Красное солнце висело над трубой плавильного завода. Оно было похоже на факел. Учёные говорят, что в будущем повесят люди над севером искусственный электрический огонь, который станет освещать эту стылую землю зимой, даже будет играть по утрам красивые мелодии.
Навстречу неслись машины с грузами. У шлагбаумов перекликались шофёры. Жизнь текла ровно, упруго.
«А Виктору Николаевичу небось уже какаву подают на блюдце, — подумал Павлуха. — Только он её пить не захочет. Он любит крепкий чай из походного чайника…»
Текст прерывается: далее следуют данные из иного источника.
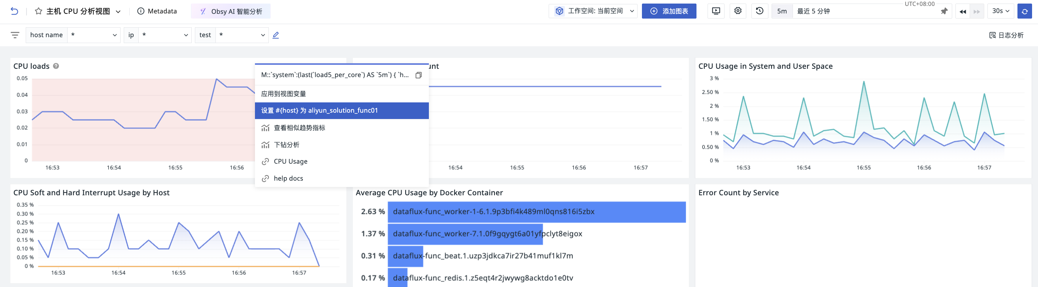
Task: Click the history clock icon
Action: click(759, 11)
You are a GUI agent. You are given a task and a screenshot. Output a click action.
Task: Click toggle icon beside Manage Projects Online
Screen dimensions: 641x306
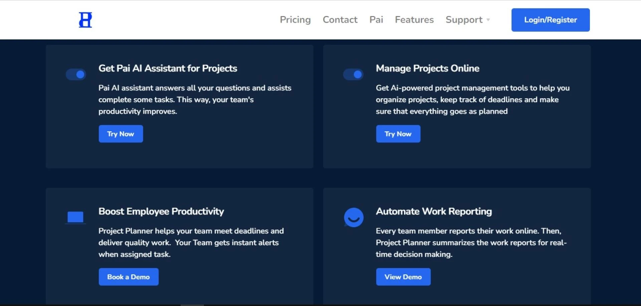(353, 74)
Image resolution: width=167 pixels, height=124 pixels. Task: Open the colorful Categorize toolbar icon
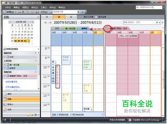coord(28,12)
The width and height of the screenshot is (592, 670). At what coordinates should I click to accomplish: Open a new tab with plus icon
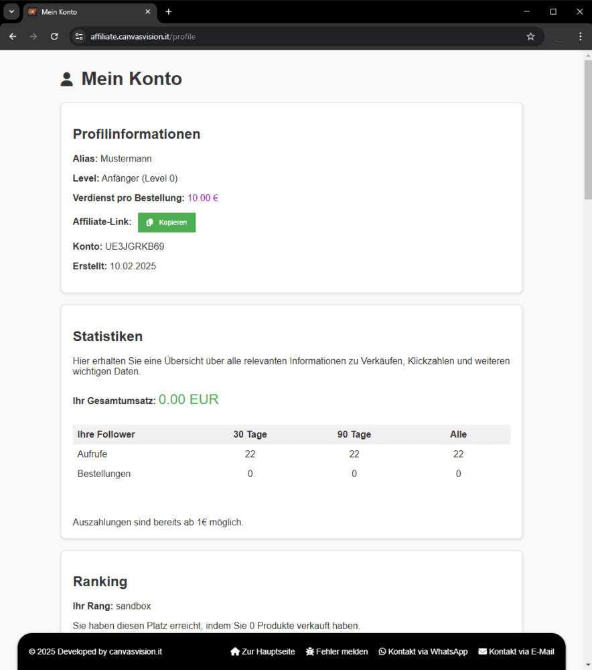click(169, 11)
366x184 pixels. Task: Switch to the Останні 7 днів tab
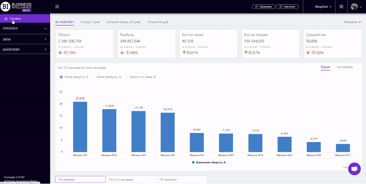tap(90, 22)
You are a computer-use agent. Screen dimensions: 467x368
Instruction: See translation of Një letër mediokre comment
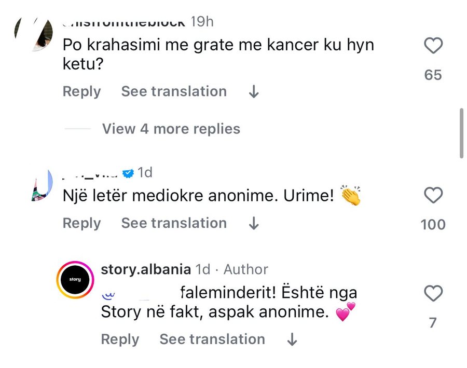click(x=174, y=223)
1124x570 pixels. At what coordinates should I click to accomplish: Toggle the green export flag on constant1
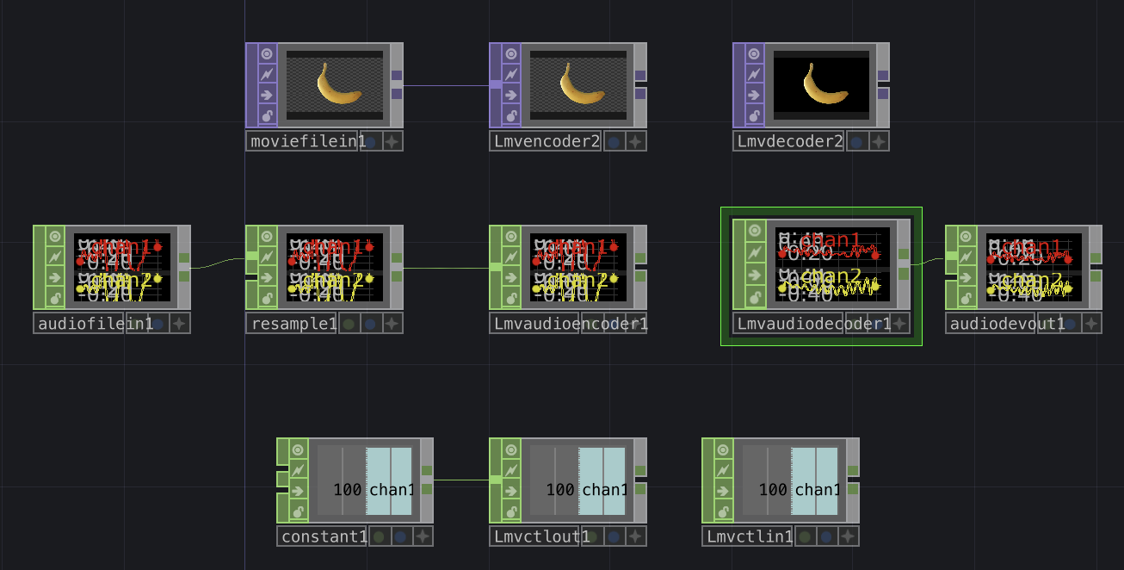click(x=379, y=536)
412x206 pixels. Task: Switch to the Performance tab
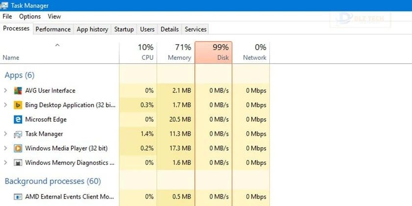tap(53, 29)
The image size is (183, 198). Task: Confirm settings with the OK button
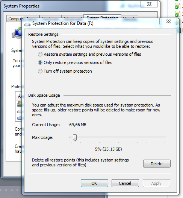(x=94, y=183)
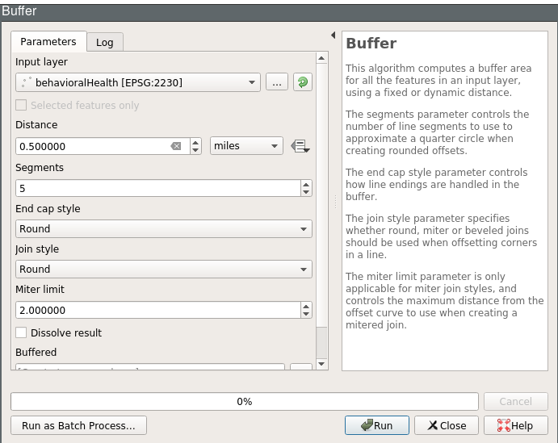Viewport: 558px width, 443px height.
Task: Open data-defined override for Distance
Action: coord(300,146)
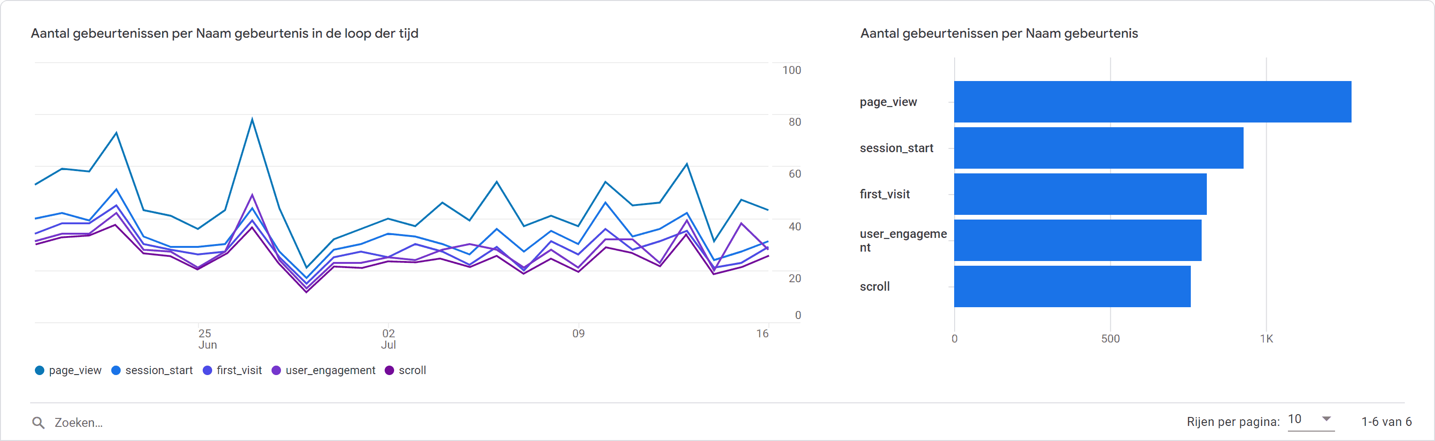The height and width of the screenshot is (441, 1435).
Task: Select the page_view bar in bar chart
Action: coord(1152,102)
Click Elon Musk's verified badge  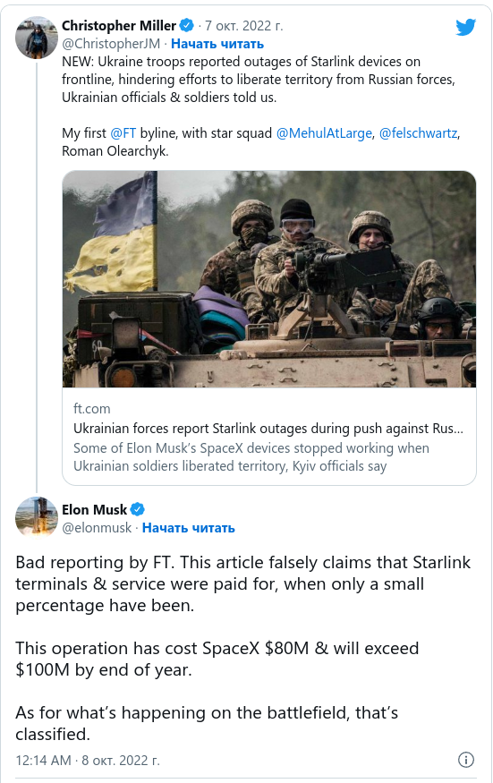(138, 509)
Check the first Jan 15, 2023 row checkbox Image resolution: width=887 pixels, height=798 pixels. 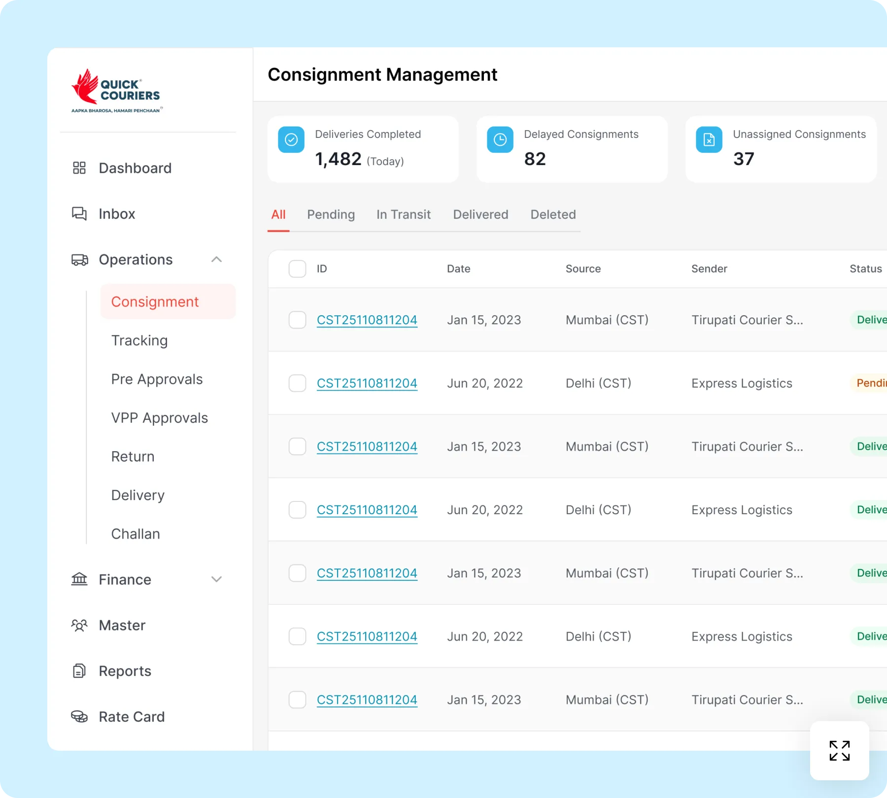(x=297, y=320)
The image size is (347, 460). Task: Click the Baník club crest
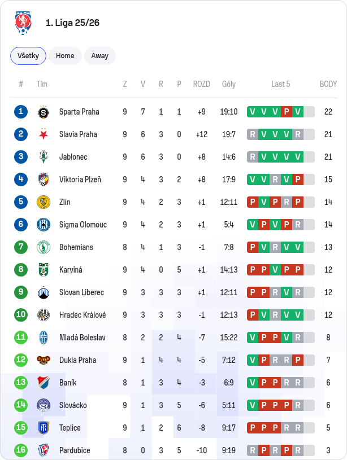44,383
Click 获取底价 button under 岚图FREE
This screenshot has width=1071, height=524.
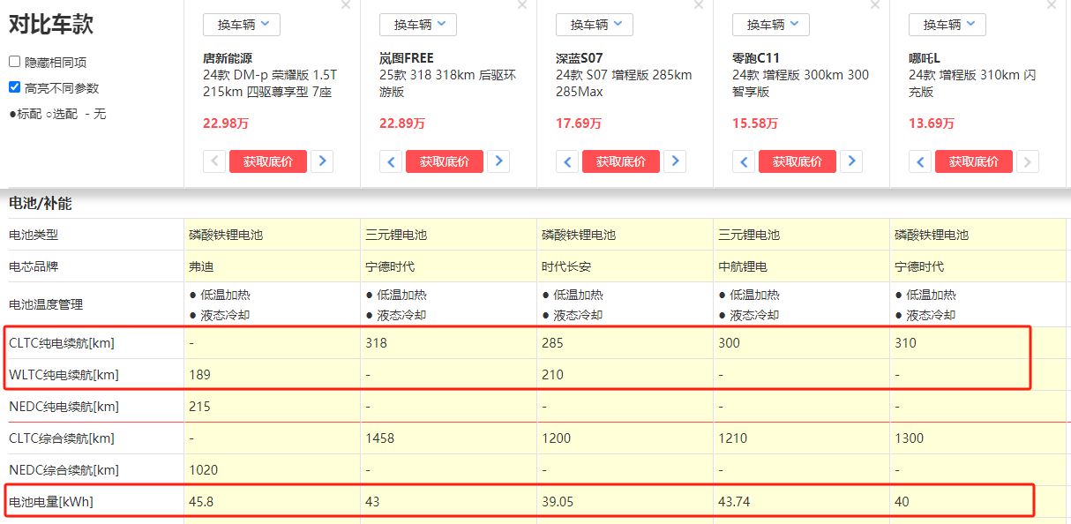click(445, 161)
В конторе геодезистов толкотня — давали получку. Павлуху пустили без очереди: он устал с дороги, он молодец, он геройский малый. Кассирша отбирала у всех по полтиннику на вкусные вещи для Виктора Николаевича. Все понимали, что незачем они старику, что раздаст он их соседям по палате. Но всем хотелось передать ему привет и много хороших слов. И лучше всего это смогут сделать пустяковые цветы, умытые яблоки и апельсины, которые растут на другой стороне земли и пахнут жаркими ветрами.
Павлуха стащил свои сапоги.
— Вот, — сказал он. — От меня это Виктору Николаевичу. Они ему впору будут.
Кассирша вылезла из-за стола, даже не задвинув ящик с деньгами.
— Соскочило у парня, — сказала она. — Ты бы ему ещё портянки завернул для комплекта.
Геодезисты засмеялись.
— Он их в больнице на тумбочку поставит…
Павлуха растерялся.
— Он ведь в больнице временно. Он не захочет там долго лежать. Чего вы смеётесь?..
Геодезисты взяли его под мышки, вставили в сапоги и подтолкнули к столу. Павлуха получил деньги: и полевые, и суточные, и зарплату. Как и со всех, кассирша высчитала с него на подарок Виктору Николаевичу.
Павлуха не пошёл к себе в общежитие. Он направился к Роману. Ему казалось, что люди не принимают его всерьёз. Им бы только шутить и смеяться. Им не понять. Павлуха отдаёт долги! Вон у него сколько денег: «Мамке пошлю, Роману за питание отдам… Кому ещё?..»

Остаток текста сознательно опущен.